Characterization of bacterial communities in Lake Geneva by comparing genetic and physiological methods

Over the last century, the level of atmospheric CO2 has increased to the highest concentrations on Earth within the past 800'000 years. Current predictions anticipate that the effects of greenhouse gases will lead to a rise in air temperature ranging between 1.4 and 5.8°C. Oceans and freshwater ecosystems absorb large quantities of CO2, but are sensitive to global climate change that directly influences water temperature and pH. Specifically, phytoplankton accounts for approximately 50% of the total photosynthesis on Earth, and contributes to the mobilization of CO2 through sinking or transferring fixed carbon to deeper water layers and sediments. Bacteria are among the most abundant entities in plankton and play a major role on the biological pump for the cycling of carbon and other elements. In order to understand and anticipate the response of aquatic ecosystems to climate change, we need to characterize how planktonic organisms respond and adapt to environmental change.
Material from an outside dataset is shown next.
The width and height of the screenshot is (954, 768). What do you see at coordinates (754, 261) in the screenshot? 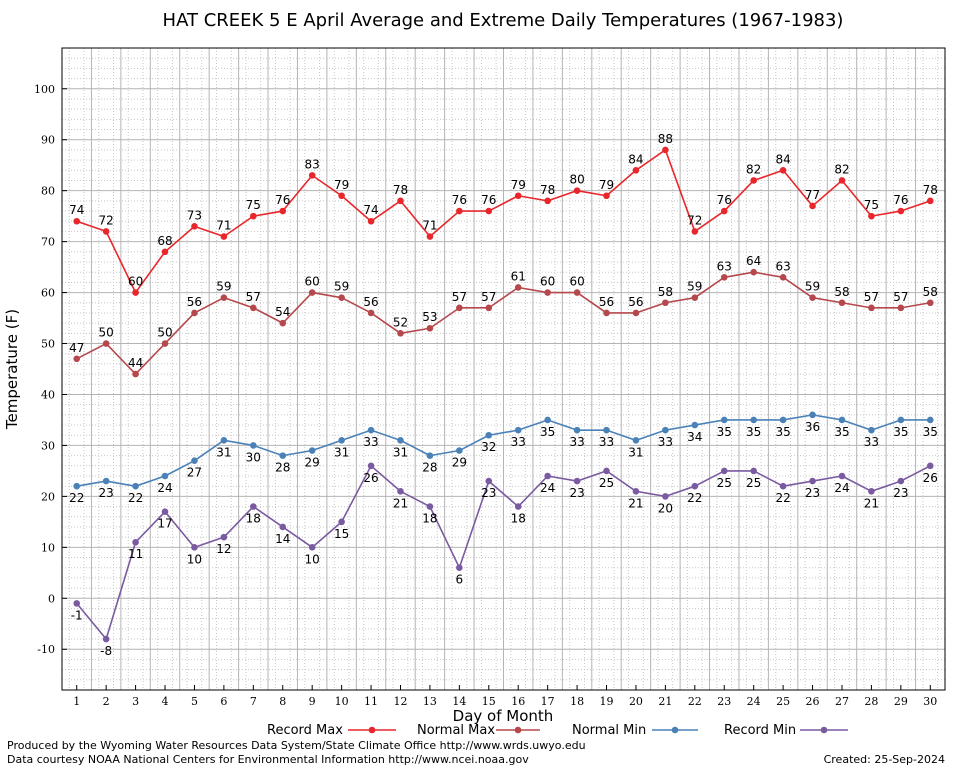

In this project, we will merge microbial ecology and genomics with the ultimate goals of (i) characterizing current ecological niches of the operational taxonomic units highlighted in bacteria populations of Lake Geneva, (ii) identifying candidate adaptive genes responsible for adaptation of freshwater bacterial communities to contrasting freshwater habitats, (iii) projecting current bacteria distributions as a function of the expected change and (iv) identifying possible alterations in ecosystem functioning and services as a function of climate change. By doing this, we expect to contribute expanding our ability to characterize ecological niches using genetic data and sensitizing society about the importance of protecting freshwater ecosystems.